GOAL OF THE EXERCISE
Every entry is to be reproduced word for word, but the images are not.

RECORDS SUPPLIED
========================================

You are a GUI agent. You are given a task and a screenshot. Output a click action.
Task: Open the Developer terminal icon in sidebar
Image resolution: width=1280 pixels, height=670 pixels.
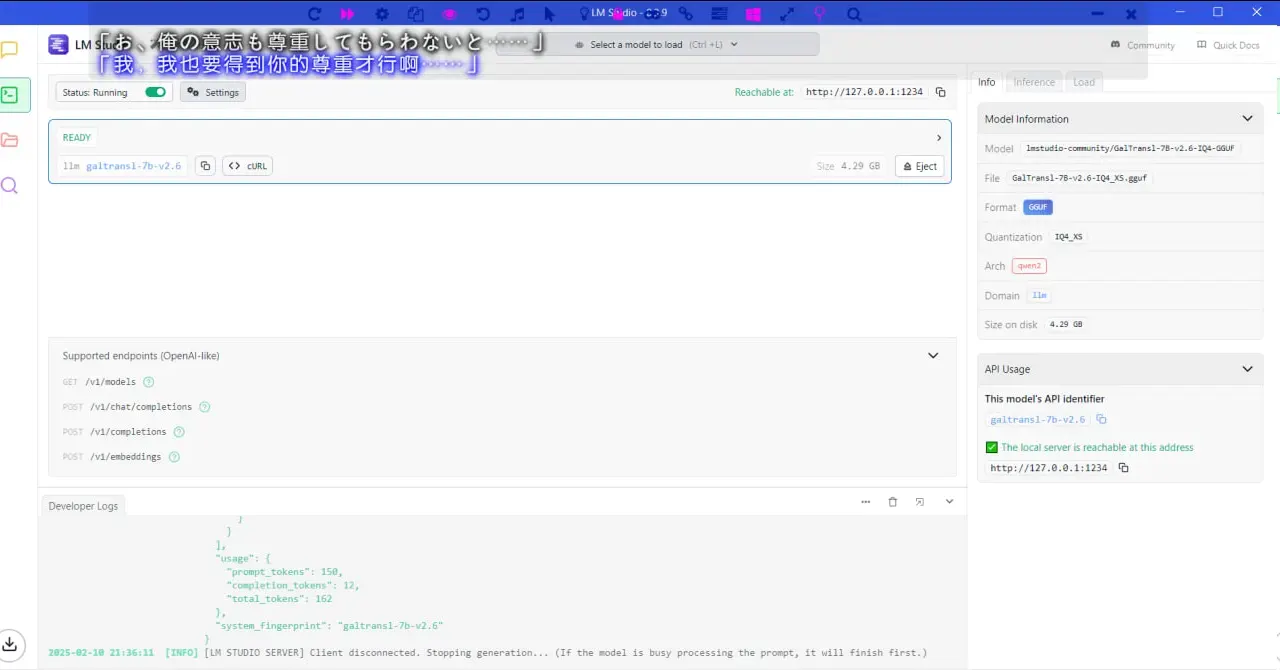[x=10, y=95]
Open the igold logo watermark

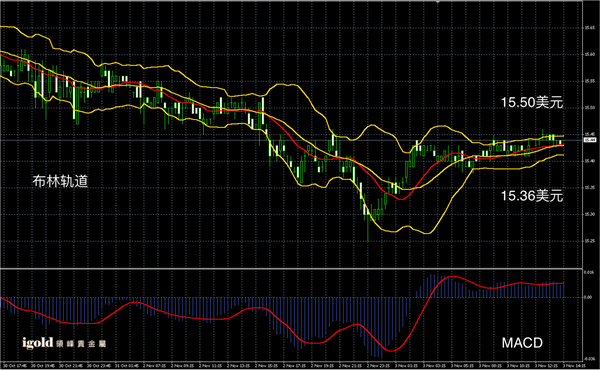pyautogui.click(x=64, y=343)
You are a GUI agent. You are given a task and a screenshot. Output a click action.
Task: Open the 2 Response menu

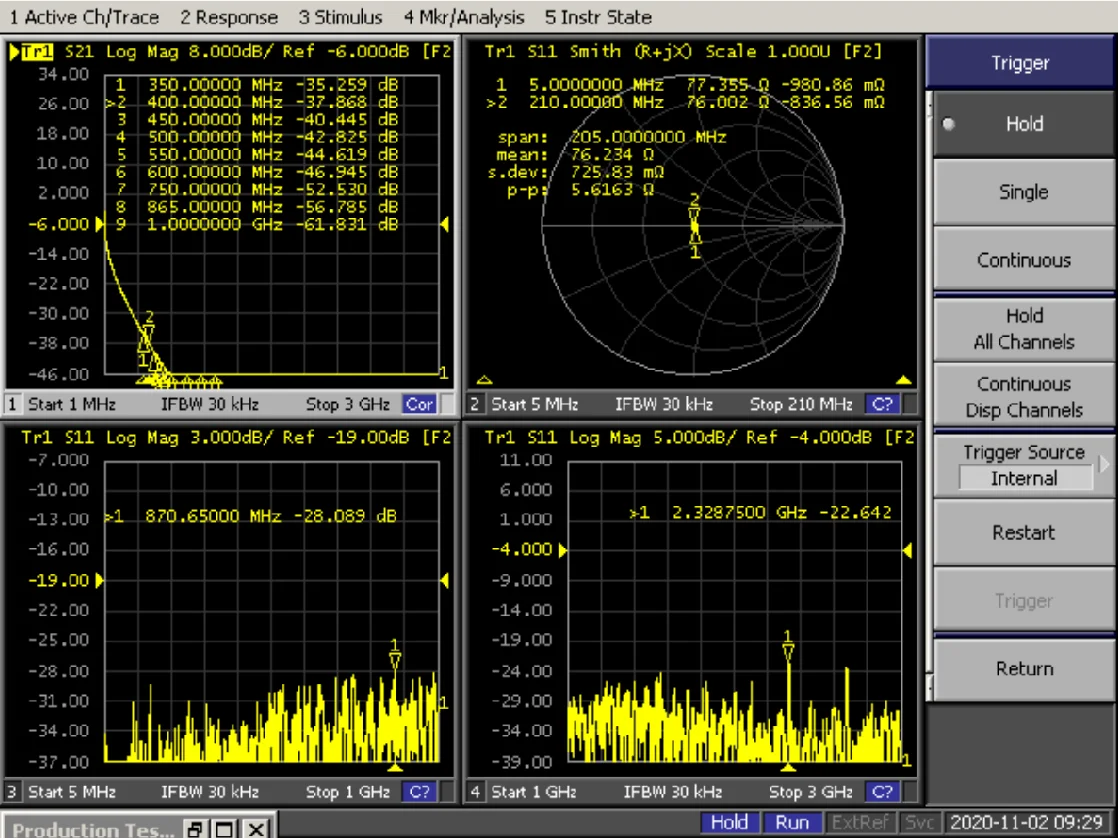pyautogui.click(x=229, y=17)
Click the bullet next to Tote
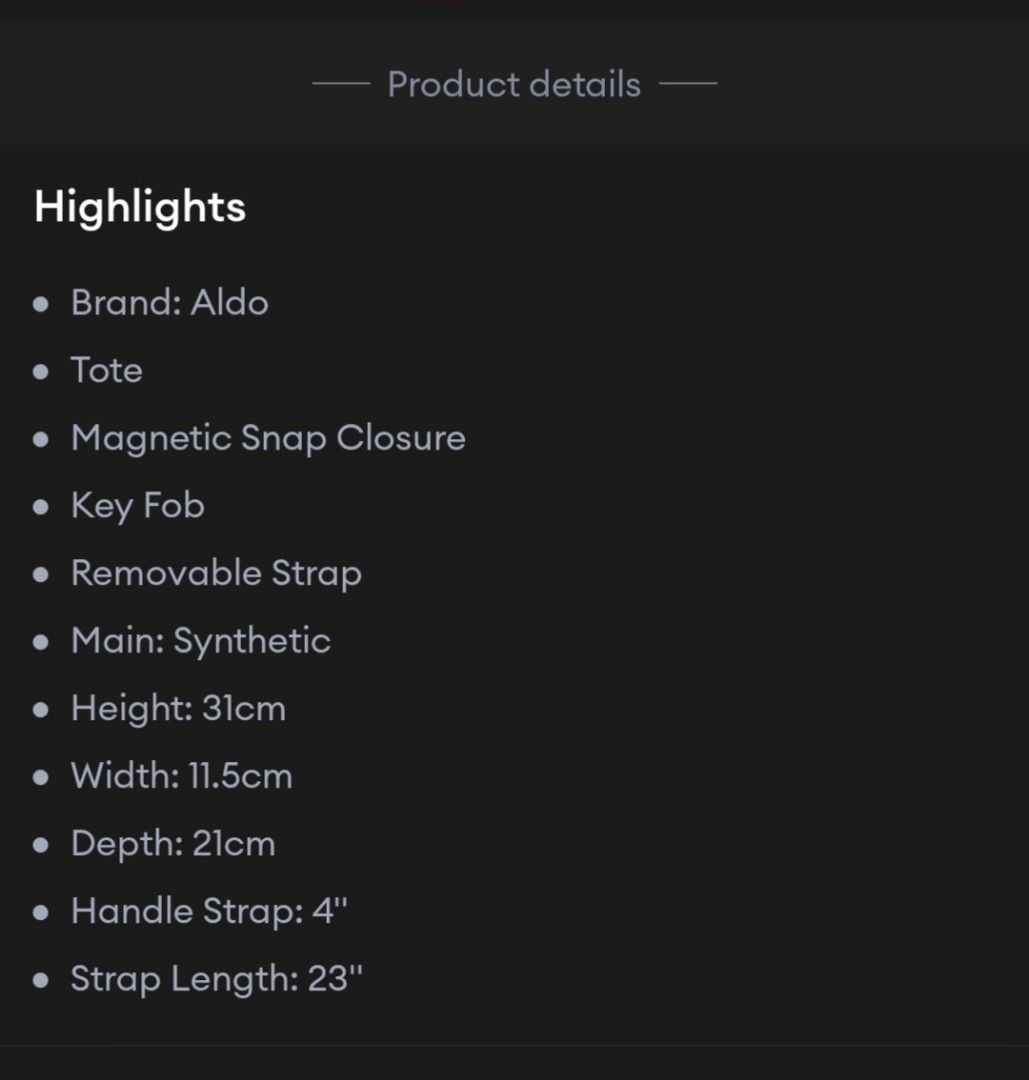The image size is (1029, 1080). (x=41, y=371)
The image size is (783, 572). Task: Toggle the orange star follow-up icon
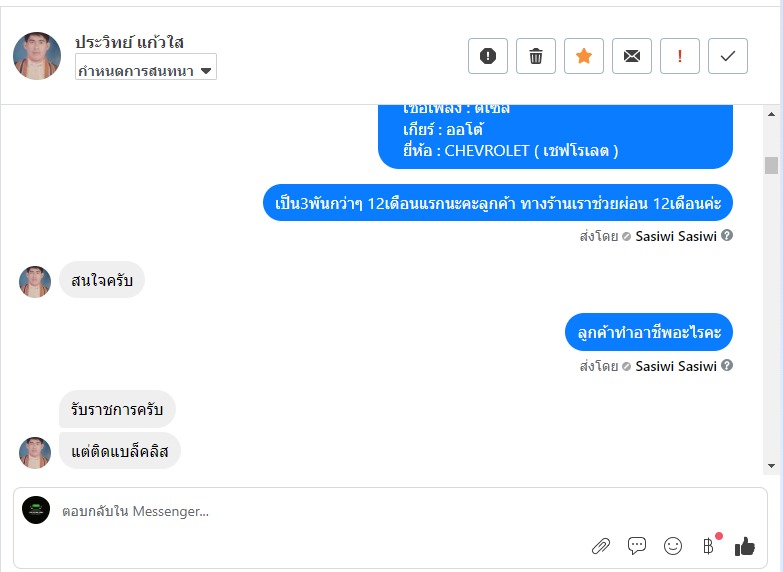tap(584, 56)
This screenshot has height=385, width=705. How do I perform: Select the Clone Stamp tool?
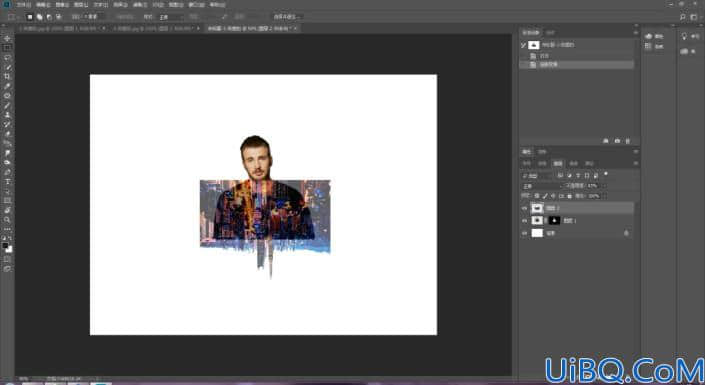point(7,115)
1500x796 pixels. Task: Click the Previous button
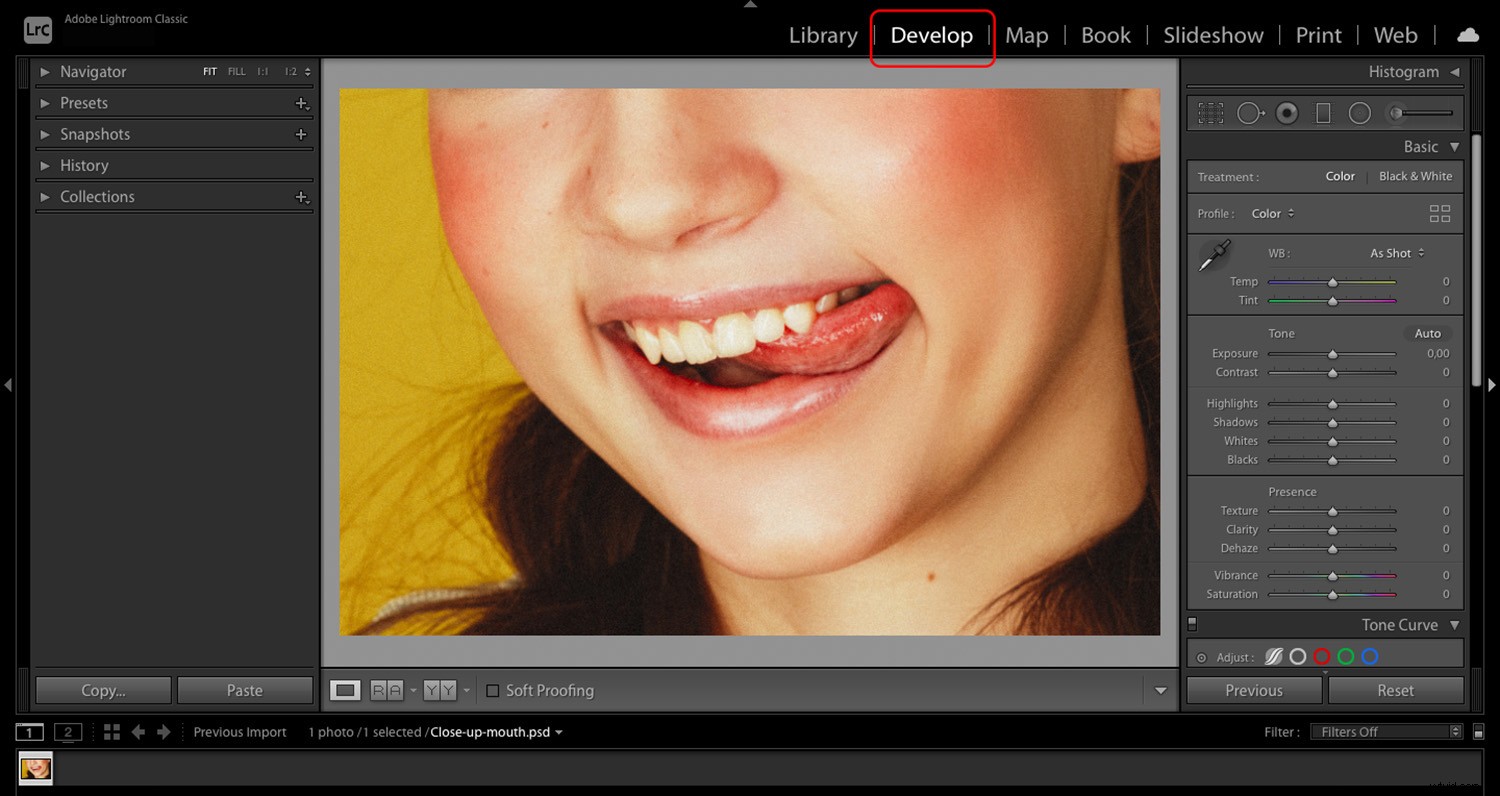1253,690
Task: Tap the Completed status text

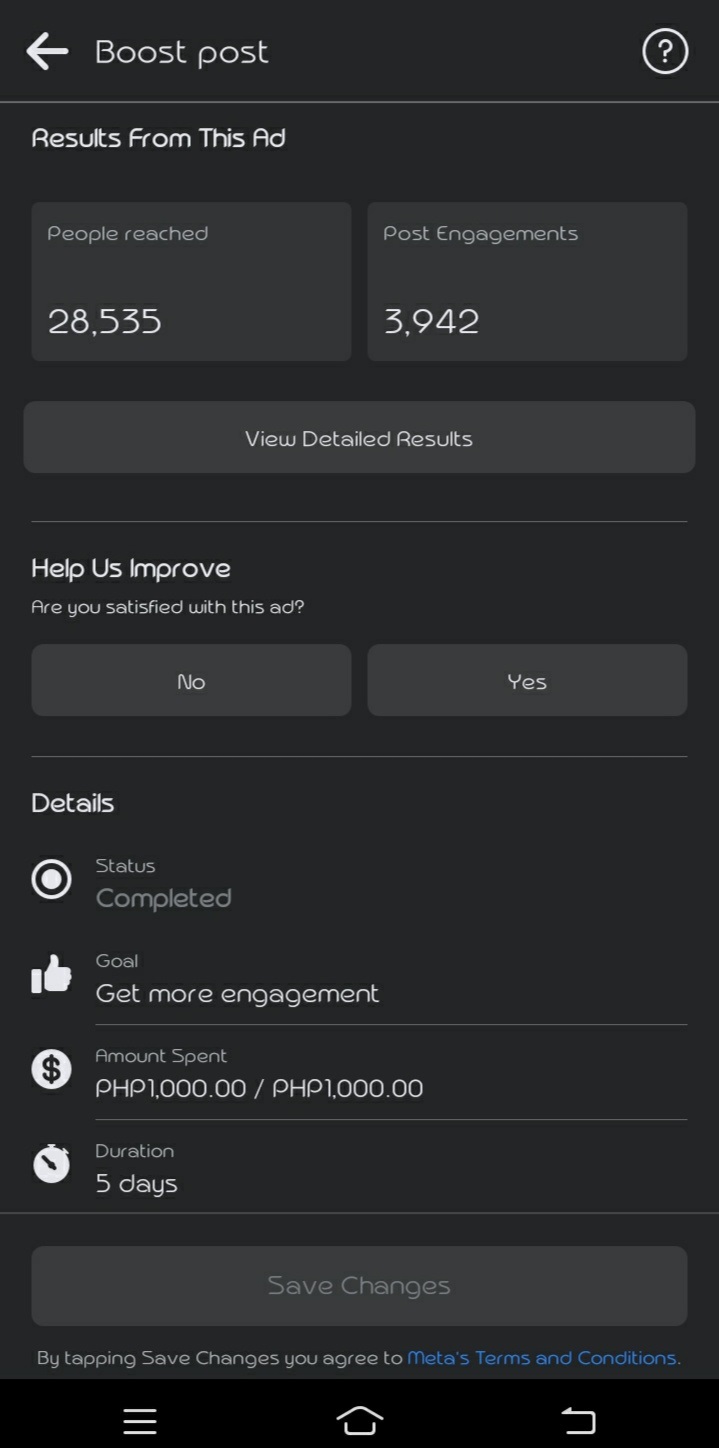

========================================

SOLUTION TO THIS TASK
You are a GUI agent. You are given a task and a screenshot. Output a click action.
Task: Open the Developer terminal icon in sidebar
Image resolution: width=1280 pixels, height=670 pixels.
[x=10, y=95]
Open the igold logo watermark

pyautogui.click(x=64, y=343)
You are a GUI agent. You are given a task and a screenshot. Output a click action.
Task: Open the 2 Response menu

pyautogui.click(x=229, y=17)
Click the bullet next to Tote
The image size is (1029, 1080). (x=41, y=371)
The image size is (783, 572). Task: Toggle the orange star follow-up icon
tap(584, 56)
This screenshot has height=385, width=705. How do I perform: Select the Clone Stamp tool?
point(7,115)
1500x796 pixels. Task: Click the Previous button
1253,690
Task: Tap the Completed status text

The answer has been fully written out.